The Barnabus Project is a children's book written and illustrated by The Fan Brothers Terry and Eric Fan, in collaboration with their youngest brother Devin Fan. Published in 2020 by Random House of Canada, it won the 2020 Governor General’s Literary Award for English-language children's illustration.

== Plot ==
In The Barnabus Project, Barnabus is a genetically-engineered half-mouse and half-elephant, the product of a failed laboratory experiment to create and sell the "perfect pet". Sustained in a bell jar and hidden deep below a Perfect Pet store with other failed pet creations, Barnabus dreams of freedom after being told of a wonderful world beyond the confines of the lab.

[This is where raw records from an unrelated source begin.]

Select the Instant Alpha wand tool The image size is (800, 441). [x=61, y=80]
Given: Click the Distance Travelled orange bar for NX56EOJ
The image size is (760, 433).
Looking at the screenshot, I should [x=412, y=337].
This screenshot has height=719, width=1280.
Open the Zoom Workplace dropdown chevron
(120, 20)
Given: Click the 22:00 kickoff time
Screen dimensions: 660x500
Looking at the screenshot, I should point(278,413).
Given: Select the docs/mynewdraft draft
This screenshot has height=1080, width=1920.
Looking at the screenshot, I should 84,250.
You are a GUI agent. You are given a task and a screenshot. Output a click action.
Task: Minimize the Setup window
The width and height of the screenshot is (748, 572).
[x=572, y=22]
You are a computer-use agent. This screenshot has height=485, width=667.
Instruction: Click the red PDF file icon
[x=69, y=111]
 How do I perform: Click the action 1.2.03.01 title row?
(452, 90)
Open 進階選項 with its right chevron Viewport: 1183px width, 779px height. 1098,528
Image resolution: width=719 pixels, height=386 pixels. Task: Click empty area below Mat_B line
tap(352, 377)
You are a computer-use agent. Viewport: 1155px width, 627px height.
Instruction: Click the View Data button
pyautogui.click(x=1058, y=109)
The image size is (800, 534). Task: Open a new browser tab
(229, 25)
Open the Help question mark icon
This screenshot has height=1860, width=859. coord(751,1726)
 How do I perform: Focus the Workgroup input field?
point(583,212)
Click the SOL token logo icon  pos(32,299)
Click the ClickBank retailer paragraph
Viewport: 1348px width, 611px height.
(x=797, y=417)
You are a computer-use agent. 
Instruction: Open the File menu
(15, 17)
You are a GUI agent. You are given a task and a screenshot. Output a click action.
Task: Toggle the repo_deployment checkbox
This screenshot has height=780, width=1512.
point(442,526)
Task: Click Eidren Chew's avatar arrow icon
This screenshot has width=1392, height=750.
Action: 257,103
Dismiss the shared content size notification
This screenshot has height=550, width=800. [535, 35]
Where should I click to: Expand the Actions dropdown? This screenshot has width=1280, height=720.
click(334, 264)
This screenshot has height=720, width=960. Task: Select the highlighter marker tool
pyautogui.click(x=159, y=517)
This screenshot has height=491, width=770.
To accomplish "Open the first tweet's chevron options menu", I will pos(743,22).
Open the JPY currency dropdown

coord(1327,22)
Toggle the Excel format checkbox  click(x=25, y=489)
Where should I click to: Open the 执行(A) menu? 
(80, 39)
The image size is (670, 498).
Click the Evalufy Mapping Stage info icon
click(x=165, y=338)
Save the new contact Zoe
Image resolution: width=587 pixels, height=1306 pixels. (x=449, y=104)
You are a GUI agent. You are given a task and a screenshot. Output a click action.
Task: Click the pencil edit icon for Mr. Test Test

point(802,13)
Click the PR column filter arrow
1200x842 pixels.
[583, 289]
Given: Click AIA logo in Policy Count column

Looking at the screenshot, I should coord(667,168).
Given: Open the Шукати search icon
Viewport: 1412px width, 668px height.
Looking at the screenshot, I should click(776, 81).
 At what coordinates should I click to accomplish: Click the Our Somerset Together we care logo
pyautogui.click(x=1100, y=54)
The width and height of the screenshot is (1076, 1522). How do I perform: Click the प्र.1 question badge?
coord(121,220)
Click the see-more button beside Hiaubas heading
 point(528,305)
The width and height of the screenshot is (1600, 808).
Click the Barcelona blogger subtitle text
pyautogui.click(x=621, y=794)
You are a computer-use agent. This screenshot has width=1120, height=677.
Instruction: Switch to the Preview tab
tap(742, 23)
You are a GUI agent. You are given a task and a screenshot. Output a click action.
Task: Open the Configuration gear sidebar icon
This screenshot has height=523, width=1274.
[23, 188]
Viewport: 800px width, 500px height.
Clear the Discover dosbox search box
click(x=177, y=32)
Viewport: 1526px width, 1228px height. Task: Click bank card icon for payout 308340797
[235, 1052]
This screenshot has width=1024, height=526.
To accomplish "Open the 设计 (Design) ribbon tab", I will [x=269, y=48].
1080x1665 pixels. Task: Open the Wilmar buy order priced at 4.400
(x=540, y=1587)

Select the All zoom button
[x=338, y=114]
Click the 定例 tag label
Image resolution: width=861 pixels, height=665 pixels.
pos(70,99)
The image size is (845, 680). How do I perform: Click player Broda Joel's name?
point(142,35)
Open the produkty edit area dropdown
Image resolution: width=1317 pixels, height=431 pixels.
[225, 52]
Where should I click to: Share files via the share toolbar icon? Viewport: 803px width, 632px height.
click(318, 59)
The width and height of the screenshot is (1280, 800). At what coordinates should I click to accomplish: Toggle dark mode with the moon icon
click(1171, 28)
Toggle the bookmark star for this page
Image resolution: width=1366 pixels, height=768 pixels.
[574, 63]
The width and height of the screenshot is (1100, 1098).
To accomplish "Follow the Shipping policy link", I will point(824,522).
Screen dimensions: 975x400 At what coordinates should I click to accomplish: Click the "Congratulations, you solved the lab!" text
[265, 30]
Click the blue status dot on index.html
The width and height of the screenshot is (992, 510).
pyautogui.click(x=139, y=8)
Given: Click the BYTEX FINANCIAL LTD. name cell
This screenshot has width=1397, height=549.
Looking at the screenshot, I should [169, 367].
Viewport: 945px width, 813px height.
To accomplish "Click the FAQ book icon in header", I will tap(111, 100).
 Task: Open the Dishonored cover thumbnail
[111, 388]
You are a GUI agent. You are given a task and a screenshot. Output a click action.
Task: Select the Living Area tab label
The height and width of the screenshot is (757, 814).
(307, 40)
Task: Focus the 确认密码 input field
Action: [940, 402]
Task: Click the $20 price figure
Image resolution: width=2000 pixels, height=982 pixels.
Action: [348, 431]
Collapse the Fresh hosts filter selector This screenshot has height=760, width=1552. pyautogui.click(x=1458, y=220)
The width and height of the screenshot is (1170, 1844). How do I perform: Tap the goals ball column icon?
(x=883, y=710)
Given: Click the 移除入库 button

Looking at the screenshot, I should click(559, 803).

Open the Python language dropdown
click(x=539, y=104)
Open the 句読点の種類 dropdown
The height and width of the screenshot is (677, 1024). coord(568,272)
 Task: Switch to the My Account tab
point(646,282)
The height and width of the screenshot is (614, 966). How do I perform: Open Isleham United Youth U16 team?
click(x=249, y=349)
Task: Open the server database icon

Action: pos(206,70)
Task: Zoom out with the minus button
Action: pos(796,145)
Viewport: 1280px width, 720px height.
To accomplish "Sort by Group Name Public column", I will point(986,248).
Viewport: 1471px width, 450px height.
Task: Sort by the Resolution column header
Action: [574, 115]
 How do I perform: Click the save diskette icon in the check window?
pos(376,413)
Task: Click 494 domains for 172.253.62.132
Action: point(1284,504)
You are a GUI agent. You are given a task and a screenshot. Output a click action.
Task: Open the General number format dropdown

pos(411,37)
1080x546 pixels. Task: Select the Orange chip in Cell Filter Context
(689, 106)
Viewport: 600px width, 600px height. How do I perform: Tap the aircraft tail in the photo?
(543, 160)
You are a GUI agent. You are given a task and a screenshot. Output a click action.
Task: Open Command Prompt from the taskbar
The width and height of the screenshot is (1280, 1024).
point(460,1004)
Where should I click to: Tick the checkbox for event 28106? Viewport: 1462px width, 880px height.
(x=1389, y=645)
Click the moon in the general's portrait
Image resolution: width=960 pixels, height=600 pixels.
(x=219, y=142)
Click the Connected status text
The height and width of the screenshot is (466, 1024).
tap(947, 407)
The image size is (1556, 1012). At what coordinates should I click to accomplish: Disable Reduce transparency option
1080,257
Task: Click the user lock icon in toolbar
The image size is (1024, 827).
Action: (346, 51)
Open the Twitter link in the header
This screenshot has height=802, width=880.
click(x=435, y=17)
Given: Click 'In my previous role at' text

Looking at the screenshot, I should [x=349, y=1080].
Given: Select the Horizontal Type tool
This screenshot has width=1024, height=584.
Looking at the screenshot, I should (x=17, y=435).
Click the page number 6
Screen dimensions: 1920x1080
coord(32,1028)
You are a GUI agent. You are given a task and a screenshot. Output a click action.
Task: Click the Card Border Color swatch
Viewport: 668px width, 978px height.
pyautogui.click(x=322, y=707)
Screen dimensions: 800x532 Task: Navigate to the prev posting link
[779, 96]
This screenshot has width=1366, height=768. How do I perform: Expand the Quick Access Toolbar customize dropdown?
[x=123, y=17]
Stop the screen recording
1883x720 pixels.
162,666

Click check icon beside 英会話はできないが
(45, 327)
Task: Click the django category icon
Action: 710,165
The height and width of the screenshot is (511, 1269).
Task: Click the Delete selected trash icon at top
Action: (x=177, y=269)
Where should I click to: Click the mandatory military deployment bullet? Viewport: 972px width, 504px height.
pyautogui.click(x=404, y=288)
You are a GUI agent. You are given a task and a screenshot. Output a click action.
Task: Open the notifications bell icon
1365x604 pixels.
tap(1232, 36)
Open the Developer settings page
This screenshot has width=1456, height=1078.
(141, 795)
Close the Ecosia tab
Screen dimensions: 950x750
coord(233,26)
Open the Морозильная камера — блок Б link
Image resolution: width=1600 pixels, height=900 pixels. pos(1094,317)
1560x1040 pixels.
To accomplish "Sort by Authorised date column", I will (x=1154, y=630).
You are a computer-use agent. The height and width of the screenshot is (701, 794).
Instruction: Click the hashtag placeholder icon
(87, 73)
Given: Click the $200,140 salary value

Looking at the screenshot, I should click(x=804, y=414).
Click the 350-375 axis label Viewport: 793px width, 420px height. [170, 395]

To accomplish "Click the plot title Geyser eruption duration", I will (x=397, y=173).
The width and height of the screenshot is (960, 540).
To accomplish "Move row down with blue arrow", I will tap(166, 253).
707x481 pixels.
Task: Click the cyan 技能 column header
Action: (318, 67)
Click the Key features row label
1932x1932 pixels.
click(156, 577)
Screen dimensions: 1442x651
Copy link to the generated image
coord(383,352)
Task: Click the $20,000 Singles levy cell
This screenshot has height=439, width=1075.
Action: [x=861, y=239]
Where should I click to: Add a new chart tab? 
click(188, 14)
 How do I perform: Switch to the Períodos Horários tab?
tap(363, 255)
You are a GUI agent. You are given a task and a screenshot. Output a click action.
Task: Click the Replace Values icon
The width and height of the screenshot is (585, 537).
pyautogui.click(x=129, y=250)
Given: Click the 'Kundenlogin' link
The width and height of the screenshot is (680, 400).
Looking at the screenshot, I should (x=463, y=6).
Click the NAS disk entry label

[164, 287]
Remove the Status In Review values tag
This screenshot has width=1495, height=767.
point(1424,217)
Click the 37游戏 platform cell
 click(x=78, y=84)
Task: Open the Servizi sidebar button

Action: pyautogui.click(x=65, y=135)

After learning that they are all to be recycled, plans are set in motion to execute an escape.

== Awards ==
The Barnabus Project won the 2020 Governor General’s Award for English-language children's illustration, and the 2021 TD Canadian Children’s Literature Award.

== Reception ==
The book was generally well received. Tanya Boudreau writes in the School Library Journal, "a fun tale with a big heart, for all ages and all collections." Meghan Cox Gurdon of The Wall Street Journal calls the book "a funny and tender picture book" and calls the artwork "beguiling". Anne Crewdson at the International Examiner expresses, “The storyline is like blades ever-turning and a twist on a timeless tale which remains fresh.”